→ **Exercise directions**:
Copy the rows word for word, from the start through the line that contains "coord(273,89)".

Item position rows:
* Begin *

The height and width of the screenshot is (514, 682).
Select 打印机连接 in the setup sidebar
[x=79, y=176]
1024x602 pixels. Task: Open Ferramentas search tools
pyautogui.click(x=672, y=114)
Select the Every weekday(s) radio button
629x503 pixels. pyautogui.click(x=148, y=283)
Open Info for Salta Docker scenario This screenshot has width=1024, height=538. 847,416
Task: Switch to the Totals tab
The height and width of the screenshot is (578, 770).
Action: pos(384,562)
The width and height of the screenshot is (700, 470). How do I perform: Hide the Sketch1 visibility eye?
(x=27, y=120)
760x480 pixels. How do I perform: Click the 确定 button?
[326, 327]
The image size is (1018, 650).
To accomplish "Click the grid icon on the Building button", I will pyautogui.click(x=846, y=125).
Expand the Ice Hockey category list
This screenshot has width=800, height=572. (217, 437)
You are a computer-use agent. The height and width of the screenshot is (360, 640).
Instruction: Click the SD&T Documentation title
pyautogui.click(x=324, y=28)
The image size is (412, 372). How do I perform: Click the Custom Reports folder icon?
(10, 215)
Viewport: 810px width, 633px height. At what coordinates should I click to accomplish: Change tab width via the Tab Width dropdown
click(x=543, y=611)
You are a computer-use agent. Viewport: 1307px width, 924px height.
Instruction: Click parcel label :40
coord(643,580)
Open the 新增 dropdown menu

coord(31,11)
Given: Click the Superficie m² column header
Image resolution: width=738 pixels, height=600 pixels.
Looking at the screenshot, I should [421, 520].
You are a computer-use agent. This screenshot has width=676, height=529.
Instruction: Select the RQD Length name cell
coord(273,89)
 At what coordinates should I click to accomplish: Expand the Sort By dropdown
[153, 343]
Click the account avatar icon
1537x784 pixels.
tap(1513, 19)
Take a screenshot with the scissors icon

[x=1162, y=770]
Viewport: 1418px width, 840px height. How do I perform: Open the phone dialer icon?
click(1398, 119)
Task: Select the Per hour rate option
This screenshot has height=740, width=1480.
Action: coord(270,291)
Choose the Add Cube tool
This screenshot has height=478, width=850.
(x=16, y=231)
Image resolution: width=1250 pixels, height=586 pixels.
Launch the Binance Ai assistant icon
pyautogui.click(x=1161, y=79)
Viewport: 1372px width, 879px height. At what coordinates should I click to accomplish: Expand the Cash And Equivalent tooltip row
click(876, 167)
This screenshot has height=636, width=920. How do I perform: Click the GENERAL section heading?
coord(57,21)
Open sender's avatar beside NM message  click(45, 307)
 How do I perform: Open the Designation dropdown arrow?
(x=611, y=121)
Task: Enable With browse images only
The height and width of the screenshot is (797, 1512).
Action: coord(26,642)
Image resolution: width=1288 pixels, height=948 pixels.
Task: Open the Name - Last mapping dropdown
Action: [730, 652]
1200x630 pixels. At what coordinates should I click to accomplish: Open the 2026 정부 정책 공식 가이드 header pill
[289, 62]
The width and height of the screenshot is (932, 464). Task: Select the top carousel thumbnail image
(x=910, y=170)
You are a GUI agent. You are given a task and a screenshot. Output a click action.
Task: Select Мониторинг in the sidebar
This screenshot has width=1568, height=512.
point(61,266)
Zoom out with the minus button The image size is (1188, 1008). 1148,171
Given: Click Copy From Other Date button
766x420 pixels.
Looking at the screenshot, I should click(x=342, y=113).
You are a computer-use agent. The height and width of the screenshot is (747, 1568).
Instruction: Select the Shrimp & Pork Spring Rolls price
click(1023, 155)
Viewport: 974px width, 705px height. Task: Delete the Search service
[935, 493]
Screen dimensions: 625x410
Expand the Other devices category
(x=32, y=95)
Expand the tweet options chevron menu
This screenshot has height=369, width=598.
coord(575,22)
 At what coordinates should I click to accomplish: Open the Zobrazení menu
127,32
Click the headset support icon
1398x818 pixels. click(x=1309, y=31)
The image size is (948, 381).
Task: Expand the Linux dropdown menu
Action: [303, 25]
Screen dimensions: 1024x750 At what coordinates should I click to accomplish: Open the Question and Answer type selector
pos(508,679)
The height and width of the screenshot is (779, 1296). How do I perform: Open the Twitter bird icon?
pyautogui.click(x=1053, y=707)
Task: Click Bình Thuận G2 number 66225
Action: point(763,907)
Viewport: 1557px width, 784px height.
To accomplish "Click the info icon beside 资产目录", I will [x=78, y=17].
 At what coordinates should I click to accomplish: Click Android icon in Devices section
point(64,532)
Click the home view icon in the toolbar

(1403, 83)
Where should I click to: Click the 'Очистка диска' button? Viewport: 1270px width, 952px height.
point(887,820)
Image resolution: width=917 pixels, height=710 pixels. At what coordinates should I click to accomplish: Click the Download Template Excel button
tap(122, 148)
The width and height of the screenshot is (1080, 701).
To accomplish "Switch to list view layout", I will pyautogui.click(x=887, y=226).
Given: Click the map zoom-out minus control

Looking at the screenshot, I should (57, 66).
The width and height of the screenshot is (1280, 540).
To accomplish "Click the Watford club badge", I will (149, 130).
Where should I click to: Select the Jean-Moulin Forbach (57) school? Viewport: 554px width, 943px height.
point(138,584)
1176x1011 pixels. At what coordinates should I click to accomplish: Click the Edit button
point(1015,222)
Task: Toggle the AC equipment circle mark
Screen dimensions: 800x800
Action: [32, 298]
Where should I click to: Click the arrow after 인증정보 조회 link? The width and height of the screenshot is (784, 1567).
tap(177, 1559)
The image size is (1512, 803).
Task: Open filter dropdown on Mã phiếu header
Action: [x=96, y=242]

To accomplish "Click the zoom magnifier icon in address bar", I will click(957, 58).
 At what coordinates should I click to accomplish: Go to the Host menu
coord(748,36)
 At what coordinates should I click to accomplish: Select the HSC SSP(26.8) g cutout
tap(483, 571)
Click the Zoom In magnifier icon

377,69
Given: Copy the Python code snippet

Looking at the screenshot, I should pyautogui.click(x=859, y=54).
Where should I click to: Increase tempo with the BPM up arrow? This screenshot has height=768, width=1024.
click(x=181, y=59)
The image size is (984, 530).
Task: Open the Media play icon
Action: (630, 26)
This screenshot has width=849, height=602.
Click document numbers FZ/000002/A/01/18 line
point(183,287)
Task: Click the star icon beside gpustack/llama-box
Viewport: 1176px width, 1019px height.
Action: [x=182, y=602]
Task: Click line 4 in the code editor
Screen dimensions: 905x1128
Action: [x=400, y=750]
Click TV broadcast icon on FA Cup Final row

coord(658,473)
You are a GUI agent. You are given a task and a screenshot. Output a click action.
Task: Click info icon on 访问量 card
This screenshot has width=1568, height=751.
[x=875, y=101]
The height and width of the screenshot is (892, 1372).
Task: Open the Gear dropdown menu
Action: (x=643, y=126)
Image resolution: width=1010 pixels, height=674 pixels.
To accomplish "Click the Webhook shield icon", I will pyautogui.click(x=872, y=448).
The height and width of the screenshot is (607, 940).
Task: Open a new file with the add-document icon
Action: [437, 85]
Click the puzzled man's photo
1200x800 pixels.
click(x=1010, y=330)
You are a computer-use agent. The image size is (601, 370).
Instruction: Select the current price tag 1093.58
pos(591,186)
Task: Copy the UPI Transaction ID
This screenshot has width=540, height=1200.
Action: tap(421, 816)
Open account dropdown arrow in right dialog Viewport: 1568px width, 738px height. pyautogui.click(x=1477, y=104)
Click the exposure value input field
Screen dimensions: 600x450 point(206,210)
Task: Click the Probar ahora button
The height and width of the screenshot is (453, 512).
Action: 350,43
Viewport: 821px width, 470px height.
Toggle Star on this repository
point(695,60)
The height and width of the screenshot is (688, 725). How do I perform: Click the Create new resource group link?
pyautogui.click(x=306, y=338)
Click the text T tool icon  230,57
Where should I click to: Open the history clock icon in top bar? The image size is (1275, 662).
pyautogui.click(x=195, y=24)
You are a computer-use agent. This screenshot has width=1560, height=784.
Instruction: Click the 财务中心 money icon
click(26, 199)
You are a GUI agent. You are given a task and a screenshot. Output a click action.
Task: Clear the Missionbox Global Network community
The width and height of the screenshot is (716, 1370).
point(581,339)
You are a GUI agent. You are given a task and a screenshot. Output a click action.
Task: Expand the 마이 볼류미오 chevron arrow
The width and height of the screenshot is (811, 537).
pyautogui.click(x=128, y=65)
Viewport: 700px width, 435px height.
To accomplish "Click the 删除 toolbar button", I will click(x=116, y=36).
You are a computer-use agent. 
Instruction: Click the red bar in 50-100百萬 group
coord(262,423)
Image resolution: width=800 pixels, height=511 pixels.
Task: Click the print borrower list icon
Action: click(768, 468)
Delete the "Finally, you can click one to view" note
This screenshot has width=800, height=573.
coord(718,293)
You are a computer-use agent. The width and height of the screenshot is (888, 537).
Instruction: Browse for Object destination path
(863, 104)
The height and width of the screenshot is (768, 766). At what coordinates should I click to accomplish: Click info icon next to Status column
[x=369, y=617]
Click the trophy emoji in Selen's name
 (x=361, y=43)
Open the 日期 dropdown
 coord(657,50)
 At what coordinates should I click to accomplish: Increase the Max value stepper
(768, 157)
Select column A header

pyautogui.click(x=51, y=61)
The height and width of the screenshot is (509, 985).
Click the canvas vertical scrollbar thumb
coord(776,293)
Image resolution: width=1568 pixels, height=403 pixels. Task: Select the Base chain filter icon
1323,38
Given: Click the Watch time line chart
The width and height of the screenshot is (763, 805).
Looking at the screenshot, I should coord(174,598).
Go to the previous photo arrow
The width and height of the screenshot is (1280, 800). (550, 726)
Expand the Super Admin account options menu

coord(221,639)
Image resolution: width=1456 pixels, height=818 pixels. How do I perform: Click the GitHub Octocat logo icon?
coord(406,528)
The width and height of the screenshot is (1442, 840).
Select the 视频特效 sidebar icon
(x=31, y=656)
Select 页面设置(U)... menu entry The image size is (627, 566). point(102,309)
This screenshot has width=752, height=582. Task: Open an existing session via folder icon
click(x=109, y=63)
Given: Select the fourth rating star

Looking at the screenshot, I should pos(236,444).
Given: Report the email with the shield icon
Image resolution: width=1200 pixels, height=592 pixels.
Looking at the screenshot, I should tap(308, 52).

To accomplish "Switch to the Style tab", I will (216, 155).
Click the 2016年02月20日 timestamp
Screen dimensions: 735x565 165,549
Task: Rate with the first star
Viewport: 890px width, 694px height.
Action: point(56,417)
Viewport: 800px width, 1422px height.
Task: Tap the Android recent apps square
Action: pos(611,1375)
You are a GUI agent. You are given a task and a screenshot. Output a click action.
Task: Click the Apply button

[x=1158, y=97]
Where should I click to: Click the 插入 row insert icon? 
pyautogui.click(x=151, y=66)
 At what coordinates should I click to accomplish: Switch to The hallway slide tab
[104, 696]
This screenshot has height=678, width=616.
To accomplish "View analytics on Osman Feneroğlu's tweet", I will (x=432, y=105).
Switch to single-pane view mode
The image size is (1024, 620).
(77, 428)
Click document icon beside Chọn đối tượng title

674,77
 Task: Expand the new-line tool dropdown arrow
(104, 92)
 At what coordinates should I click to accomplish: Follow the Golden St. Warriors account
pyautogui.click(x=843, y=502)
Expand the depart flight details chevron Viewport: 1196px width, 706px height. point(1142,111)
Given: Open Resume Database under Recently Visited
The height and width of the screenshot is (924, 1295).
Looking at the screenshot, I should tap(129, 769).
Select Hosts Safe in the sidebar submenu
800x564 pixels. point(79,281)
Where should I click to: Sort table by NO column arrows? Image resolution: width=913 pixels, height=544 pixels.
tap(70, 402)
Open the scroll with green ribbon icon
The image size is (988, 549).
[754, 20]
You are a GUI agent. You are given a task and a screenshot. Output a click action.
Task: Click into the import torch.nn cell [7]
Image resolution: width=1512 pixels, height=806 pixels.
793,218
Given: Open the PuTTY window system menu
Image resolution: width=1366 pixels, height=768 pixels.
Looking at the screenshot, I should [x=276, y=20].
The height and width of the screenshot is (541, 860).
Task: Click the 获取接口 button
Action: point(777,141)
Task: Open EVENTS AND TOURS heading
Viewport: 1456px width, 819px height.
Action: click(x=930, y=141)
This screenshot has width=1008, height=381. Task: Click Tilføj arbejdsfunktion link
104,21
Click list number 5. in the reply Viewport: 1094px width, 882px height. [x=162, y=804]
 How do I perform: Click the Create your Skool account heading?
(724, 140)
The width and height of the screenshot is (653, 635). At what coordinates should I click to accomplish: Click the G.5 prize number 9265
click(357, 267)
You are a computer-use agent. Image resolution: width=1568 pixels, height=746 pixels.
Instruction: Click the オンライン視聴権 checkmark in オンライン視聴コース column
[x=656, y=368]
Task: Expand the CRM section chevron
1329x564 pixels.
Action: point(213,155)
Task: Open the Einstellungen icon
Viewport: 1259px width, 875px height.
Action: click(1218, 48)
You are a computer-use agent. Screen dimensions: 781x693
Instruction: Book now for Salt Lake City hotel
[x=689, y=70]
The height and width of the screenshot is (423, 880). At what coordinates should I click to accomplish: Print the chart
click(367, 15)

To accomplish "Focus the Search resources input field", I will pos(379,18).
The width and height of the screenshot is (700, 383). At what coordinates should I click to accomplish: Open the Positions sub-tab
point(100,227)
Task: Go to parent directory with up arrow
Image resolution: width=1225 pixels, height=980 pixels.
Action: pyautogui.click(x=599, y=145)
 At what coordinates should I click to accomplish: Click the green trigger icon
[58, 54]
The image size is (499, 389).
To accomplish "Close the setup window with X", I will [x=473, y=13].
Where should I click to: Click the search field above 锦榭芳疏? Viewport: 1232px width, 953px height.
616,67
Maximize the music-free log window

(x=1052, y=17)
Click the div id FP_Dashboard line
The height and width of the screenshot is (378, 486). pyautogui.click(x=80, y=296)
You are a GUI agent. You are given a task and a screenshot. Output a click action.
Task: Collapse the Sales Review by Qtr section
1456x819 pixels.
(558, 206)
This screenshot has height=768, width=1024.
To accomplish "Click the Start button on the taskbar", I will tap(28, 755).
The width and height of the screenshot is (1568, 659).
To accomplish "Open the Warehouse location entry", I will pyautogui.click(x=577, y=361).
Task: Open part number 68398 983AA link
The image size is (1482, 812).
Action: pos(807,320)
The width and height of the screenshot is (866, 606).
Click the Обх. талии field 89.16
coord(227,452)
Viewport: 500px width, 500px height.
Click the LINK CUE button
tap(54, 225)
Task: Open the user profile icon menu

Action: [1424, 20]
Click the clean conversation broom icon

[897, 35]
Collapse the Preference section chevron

* End *

→ **Answer for this exercise**:
The height and width of the screenshot is (514, 682).
Select 打印机连接 in the setup sidebar
[x=79, y=176]
1024x602 pixels. Task: Open Ferramentas search tools
pyautogui.click(x=672, y=114)
Select the Every weekday(s) radio button
629x503 pixels. pyautogui.click(x=148, y=283)
Open Info for Salta Docker scenario This screenshot has width=1024, height=538. 847,416
Task: Switch to the Totals tab
The height and width of the screenshot is (578, 770).
Action: pos(384,562)
The width and height of the screenshot is (700, 470). How do I perform: Hide the Sketch1 visibility eye?
(x=27, y=120)
760x480 pixels. How do I perform: Click the 确定 button?
[326, 327]
The image size is (1018, 650).
To accomplish "Click the grid icon on the Building button", I will pyautogui.click(x=846, y=125).
Expand the Ice Hockey category list
This screenshot has width=800, height=572. (217, 437)
You are a computer-use agent. The height and width of the screenshot is (360, 640).
Instruction: Click the SD&T Documentation title
pyautogui.click(x=324, y=28)
The image size is (412, 372). How do I perform: Click the Custom Reports folder icon?
(10, 215)
Viewport: 810px width, 633px height. At what coordinates should I click to accomplish: Change tab width via the Tab Width dropdown
click(x=543, y=611)
You are a computer-use agent. Viewport: 1307px width, 924px height.
Instruction: Click parcel label :40
coord(643,580)
Open the 新增 dropdown menu

coord(31,11)
Given: Click the Superficie m² column header
Image resolution: width=738 pixels, height=600 pixels.
Looking at the screenshot, I should [421, 520].
You are a computer-use agent. This screenshot has width=676, height=529.
Instruction: Select the RQD Length name cell
coord(273,89)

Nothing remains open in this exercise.